"Go on and be good peasants, safe peasants, superstitious peasants--or have worlds to conquer again. To control the lightning again."
That speech is from the climax of Lucifer's Hammer by Larry Niven and Jerry Pournelle. In the novel, a comet hits the earth and society crumbles. However, a nuclear power plant survives intact. The heroes have a chance to take control of the plant, but first they must fight the combined forces of a band of cannibalistic army men, an inner-city gang, and a maniacal preacher (really).
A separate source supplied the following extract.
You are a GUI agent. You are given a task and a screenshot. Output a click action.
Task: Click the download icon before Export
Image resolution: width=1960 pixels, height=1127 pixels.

The heroes are about to back down before one man, an astronaut, stands up and inspires them to rise up "for the lightning." I read Lucifer's Hammer when I was fourteen, picking it out from the bookshelf in the room where Dad kept his tools. The astronaut's passionate, fictional speech struck me, then, and stuck. It comes into the back of my mind every time I'm astounded at technology, and it comes to mind when I think about nuclear power.
And what I think (about nuclear power) is that it's important. It's cheap and efficient. It'll be there once oil runs low and it doesn't produce carbon dioxide. My dad likes to say that the only things that cost anything are people and energy, so a good way of providing energy opens the doors to... everything.
That's why I'm considering going to grad school to become a nuclear engineer, once I graduate. It would be amazing to make lightning.